|
|
|
|
|
by jandrewrogers
1911 days ago
|
|
Data sharing between cores is the bane of parallel programming at every scale. Consequently, high-performance parallel systems are not multithreaded in any meaningful sense -- each thread operates almost exclusively on private local data. See also "thread-per-core" software architectures for maximizing absolute throughput, which has its origins in supercomputing. However, this creates a new problem for any workload that is not embarrassingly parallel. If all data is private to a single thread/core then the workload can become very unevenly distributed across cores depending on the data they own, destroying efficient parallelism in another way. Unlike multithreading, quick adaptive load shedding to smooth out these hotspots can scale surprisingly well across a very large number of cores/nodes with little overhead for many workloads. This is how many massively parallel codes are written today for workloads that are not embarrassingly parallel. Partitioning data across cores with out sharing is necessary to maximize throughput, and almost always better than multithreading, but insufficient. Fortunately, mitigating transient hotspots is a mostly solved problem. |
|
In a multi-node cooperative setting you need some way to transmit information that a given node is overloaded, some way to find nodes that have available capacity, and a low overhead way to shift the work over to them.

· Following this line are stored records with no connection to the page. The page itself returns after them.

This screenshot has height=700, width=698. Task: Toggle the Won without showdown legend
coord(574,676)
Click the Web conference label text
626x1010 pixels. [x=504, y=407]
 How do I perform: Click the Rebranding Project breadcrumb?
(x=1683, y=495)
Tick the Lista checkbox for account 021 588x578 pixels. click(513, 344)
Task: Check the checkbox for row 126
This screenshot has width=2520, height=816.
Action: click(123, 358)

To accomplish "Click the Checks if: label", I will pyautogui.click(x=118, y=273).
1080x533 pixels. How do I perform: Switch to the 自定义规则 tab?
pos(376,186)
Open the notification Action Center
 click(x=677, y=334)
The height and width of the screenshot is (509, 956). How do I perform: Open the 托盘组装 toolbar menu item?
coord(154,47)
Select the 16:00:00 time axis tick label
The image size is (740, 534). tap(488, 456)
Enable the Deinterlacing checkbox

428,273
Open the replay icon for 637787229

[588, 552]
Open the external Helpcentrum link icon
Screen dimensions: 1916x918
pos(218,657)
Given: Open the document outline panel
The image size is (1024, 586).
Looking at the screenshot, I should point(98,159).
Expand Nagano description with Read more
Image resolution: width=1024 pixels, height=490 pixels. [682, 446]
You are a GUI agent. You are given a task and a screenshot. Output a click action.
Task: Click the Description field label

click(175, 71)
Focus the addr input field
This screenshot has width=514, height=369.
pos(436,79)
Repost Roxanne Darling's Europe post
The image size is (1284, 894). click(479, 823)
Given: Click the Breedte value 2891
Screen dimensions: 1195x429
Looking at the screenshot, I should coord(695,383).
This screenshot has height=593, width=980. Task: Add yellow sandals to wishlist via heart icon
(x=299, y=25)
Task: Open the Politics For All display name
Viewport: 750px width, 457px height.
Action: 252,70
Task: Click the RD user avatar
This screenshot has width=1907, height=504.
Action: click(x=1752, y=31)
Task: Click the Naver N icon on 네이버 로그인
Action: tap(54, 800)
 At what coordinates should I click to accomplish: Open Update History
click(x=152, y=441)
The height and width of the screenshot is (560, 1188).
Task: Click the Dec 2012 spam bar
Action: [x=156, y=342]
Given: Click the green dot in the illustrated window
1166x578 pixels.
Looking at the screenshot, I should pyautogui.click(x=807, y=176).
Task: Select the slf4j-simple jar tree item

If the work to be done depends solely on data that you have local to you, it seems silly to shift the data as well (depending on how big it is); this would only make sense when you have to combine data from a variety of nodes (which can be done on any other node, assuming that the current node is overloaded).
Probably not worth doing anything about short lived hotspots (<1s). I wonder what kind of granularity you have used in your systems (probably different for within node vs across nodes).